Electrician awarded €83,000 against ESB over exposure to 10,000 kilovolt electric cable

An ESB network technician who came across a 10,000 kilovolt live electric cable when he was repairing a street light has been awarded €83,000 for nervous shock by the High Court.
Warren Harford, Ms Justice Bronagh O’Hanlon said, did not suffer physical injuries but there was no doubt that he suffered a shock and found it to be a horrifying experience.
The shock, the judge said was a very bad one which caused both PTSD and depression.
She added that it was quite clear the nervous shock was caused by the ESB’s negligent act or omissions towards Mr Harford.
She said he certainly apprehended injury if not death to himself in the incident in which he was exposed directly to the 10,000 kilovolt live cable.
Mr Harford (45) had sued his employer for nervous shock as a result of the incident as he repaired a Dublin street light on December 14, 2014 after he was directed to use a cable identification machine which he claimed wasn’t the usual machine he used.
Mr Harford had claimed he was caused to handle and to be exposed to 10,000 kilovolt electric cable and that he suffered a medically recognised psychiatric injury which is ongoing although he did not suffer physical injuries in the incident.
The ESB had admitted negligence in December 2018 and accepted the machine provided to Mr Harford was unsafe and unsuitable and Mr Harford was not trained in its use. However the nervous shock claim was, the judge said, strenuously defended.

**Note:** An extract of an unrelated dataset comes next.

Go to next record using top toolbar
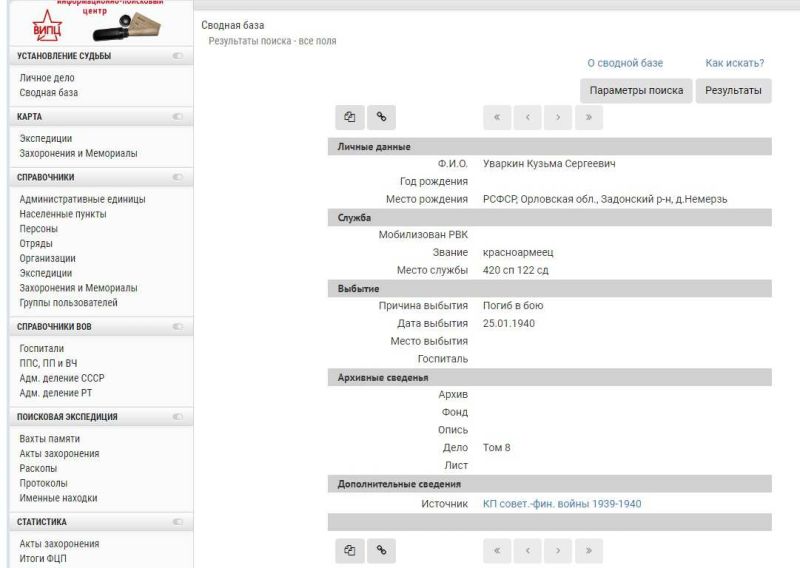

The judge said Mr Harford gave evidence he was in an excavated hole that he had used the machine, cut off the electricity supply and stripped down a cable. Something caught his eye and did not look right so he felt around the cable and found three cores indicating that it was in fact a 10,000 kilovolt cable.
'A recognisable psychiatric injury'
Mr Harford reported the incident at the highest classification of dangerous level of incident and confirmed to the court if one sticks a test probe in a medium voltage 10,000 kilovolt cable it would burn a person, explode or result in death.
Ms Justice O’Hanlon said it is clearly the case on the medical evidence that Mr Harford suffered a recognisable psychiatric injury.
The judge added that given the failure to adequately protect and train Mr Harford in relation to the use of the identification machine, which was later removed from use, this was a reasonably foreseeable event.
The event, Ms Justice O’Hanlon, said had a very detrimental effect on Mr Harford and he now works in a sales area in the ESB. The judge said she had no reason to doubt Mr Harford’s credibility or earnestness.
Mr Harford the judge concluded continues to suffer from recognisable psychiatric injury and his PTSD and/ or depression were induced by the shock of his exposure to the 10,000 kilovolt cable.
A duty of care not to cause reasonably foreseeable injury was owed by the ESB to Mr Harford, the judge said.